* WHAT YOU WILL DO: Copy out the data below, starting at the line that contains "Given: Select the 未設定を含まない radio option" and continuing up to and including the line that contains "(x=136, y=61)".

* SOURCE MATERIAL:

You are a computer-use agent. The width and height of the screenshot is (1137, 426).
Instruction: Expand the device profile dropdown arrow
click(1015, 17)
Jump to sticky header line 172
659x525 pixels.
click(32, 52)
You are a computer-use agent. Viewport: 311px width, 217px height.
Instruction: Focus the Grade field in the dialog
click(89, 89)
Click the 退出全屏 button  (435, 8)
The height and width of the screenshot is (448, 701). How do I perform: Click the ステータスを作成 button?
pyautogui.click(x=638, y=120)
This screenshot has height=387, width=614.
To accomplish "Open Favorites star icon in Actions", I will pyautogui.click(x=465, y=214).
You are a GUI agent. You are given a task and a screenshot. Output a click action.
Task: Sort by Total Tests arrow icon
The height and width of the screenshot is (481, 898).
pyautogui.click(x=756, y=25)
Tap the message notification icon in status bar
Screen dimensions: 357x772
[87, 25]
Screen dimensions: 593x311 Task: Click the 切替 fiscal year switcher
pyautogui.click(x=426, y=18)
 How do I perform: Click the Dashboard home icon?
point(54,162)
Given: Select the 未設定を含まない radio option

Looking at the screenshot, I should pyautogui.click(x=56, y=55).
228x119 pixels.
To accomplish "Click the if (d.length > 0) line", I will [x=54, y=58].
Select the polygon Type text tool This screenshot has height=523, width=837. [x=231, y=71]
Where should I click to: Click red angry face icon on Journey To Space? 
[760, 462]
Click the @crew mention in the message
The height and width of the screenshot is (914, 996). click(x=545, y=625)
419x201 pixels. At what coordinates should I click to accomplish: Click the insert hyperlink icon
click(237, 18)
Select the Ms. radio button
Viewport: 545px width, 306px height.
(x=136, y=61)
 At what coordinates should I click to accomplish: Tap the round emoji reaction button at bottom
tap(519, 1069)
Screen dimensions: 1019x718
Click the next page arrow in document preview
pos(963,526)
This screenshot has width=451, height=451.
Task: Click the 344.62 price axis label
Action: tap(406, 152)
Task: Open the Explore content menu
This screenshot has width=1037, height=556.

* SOLUTION TO THE EXERCISE:
Given: Select the 未設定を含まない radio option

Looking at the screenshot, I should pyautogui.click(x=56, y=55).
228x119 pixels.
To accomplish "Click the if (d.length > 0) line", I will [x=54, y=58].
Select the polygon Type text tool This screenshot has height=523, width=837. [x=231, y=71]
Where should I click to: Click red angry face icon on Journey To Space? 
[760, 462]
Click the @crew mention in the message
The height and width of the screenshot is (914, 996). click(x=545, y=625)
419x201 pixels. At what coordinates should I click to accomplish: Click the insert hyperlink icon
click(237, 18)
Select the Ms. radio button
Viewport: 545px width, 306px height.
(x=136, y=61)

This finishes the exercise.